> **TASK STATEMENT**
Continue the court opinion below on personal jurisdiction over the MyPlace entities, starting after its last sentence.

> **ARTICLE**
####################

The papers submitted by the Trustee do not break down the contacts in this manner, so the Court has independently reviewed the lengthy Amended Complaint per Movant.
1. MyPlace Entities
Significantly, there are no allegations connecting the two MyPlace entities to the transfer of the debt and equity from TWSIP to KREH, the actions upon which the alleged fraudulent transfer is based. The Amended Complaint only alleges that the two MyPlace entities entered into the Investment Agreement and the MyPlace Loan Agreements, and received the proceeds from those transactions. But merely entering into a contract with a U.S. based entity is not—by itself—sufficient to establish specific jurisdiction. See Walden, 134 S. Ct. at 1122 ("'[M]inimum contacts' analysis looks to the defendant's contacts with the forum State itself, not the defendant's contacts with persons who reside there."); Burger King, 471 U.S. at 478 ("If the question is whether an individual's contract with an out-of-state party alone can automatically establish sufficient minimum contacts in the other party's home forum, we believe the answer clearly is that it cannot.") (emphasis in original). Rather, courts have required a defendant to have "purposefully 'reach[ed] out beyond' their State and into another by, for example, entering a contractual relationship that 'envisioned continuing and wide-reaching contacts' in the forum State. . . ." Walden, 134 S. Ct. at 1122 (emphasis added) (quoting Burger King, 471 U.S. at 479-80).

####################

> **INFORMATION SHOWN**
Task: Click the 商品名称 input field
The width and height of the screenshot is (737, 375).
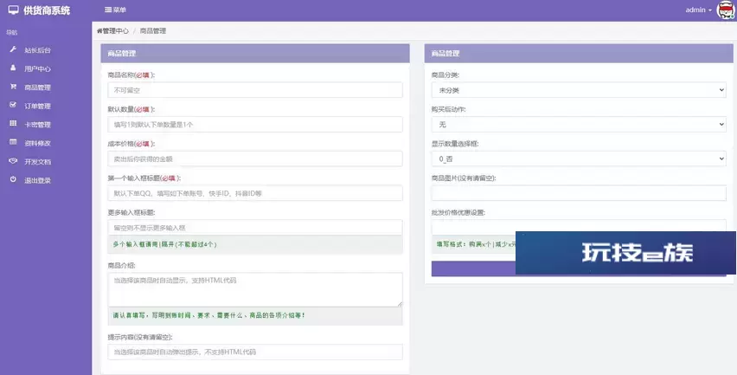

####################

> **RESULT OF THE EXERCISE**
While not relied upon in the Trustee's Opposition on personal jurisdiction, the Amended Complaint includes an alternative theory based on Innovest paying one tranche of the loans to MyPlace, without compensation. (Amended Compl. ¶¶ 423-451). At the hearing on the Movants' motions to dismiss, Trustee's counsel stated that this alternative theory would be invoked if the Court did not decide in favor of the Trustee on the claim that TWSIP is the alter ego of Innovest. See Hr'g Tr. 39:2-41:9, Nov. 20, 2015. As the question of whether TWSIP is an alter ego of Innovest has not yet been decided, it is unclear—and the Trustee's Opposition does not elaborate—how this alternative theory should be construed at this time for purposes of personal jurisdiction.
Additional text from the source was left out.